Bien que la vitesse de lecture ne soit pas un critère en elle-même90(*), ses résultats sont à eux seuls révélateurs de la façon dont les sujets expérimentaux appréhendent l'écrit. Eu égard à la vitesse de lecture des sujets expérimentaux au test de pré-apprentissage, nous pouvons les considérer comme de bons déchiffreurs et non comme des lecteurs. Ils peuvent être classés dans la première catégorie de la grille que Brigitte Chevalier (1986) a établie. Pour ce chercheur, les lecteurs peuvent être répartis en quatre catégories, en fonction de leur vitesse de lecture :

- un lecteur adulte très lent parcourt 600 signes à la minute ;

- un lecteur adulte lent parcourt de 800 à 1100 signes à la minute ;

- un bon lecteur parcourt de 1300 à 2000 signes à la minute ;

- un lecteur rapide parcourt 2500 signes à la minute91(*).

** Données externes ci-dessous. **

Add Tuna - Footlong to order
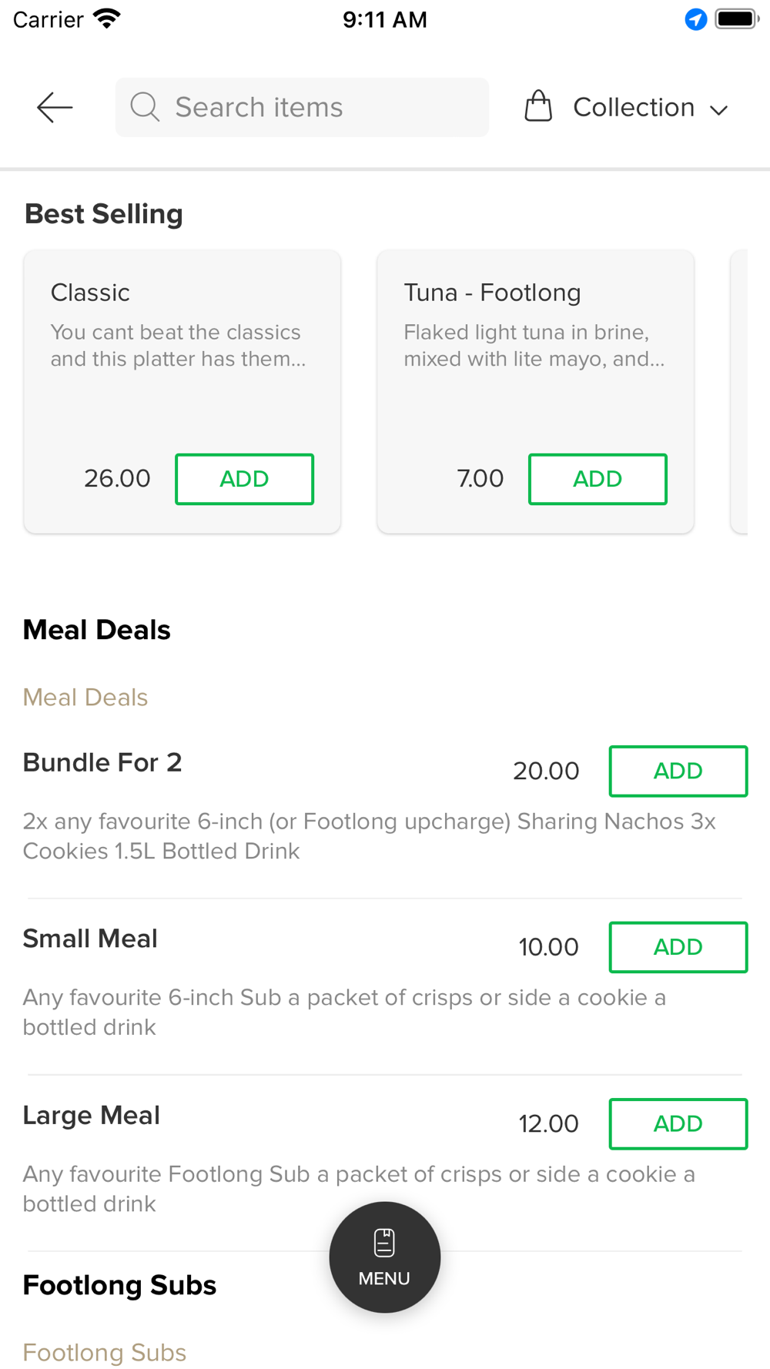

Il faut rappeler que cette classification concerne les adultes. Nous avons affaire aux adolescents dont l'âge varie entre 12 et 20 ans. Ils s'inscrivent parfaitement dans la deuxième catégorie de la grille de Jean Foucambert (1980). Au test de post-apprentissage, les apprenants des groupes expérimentaux ont amélioré leur vitesse de la lecture. Cette amélioration est liée à trois facteurs :

Premièrement, les pré-requis lingustiques et culturels dont les apprenants disposaient au départ.

Deuxièmement, l'acquisition de nouvelles habitudes et pratiques de lecture des apprenants.

Troisièmement, les apprentissages que les apprentis lecteurs ont réalisés au cours de l'année scolaire grâce à l'intervention pédagogique particulière que nous avons mise en oeuvre dans les groupes expérimentaux.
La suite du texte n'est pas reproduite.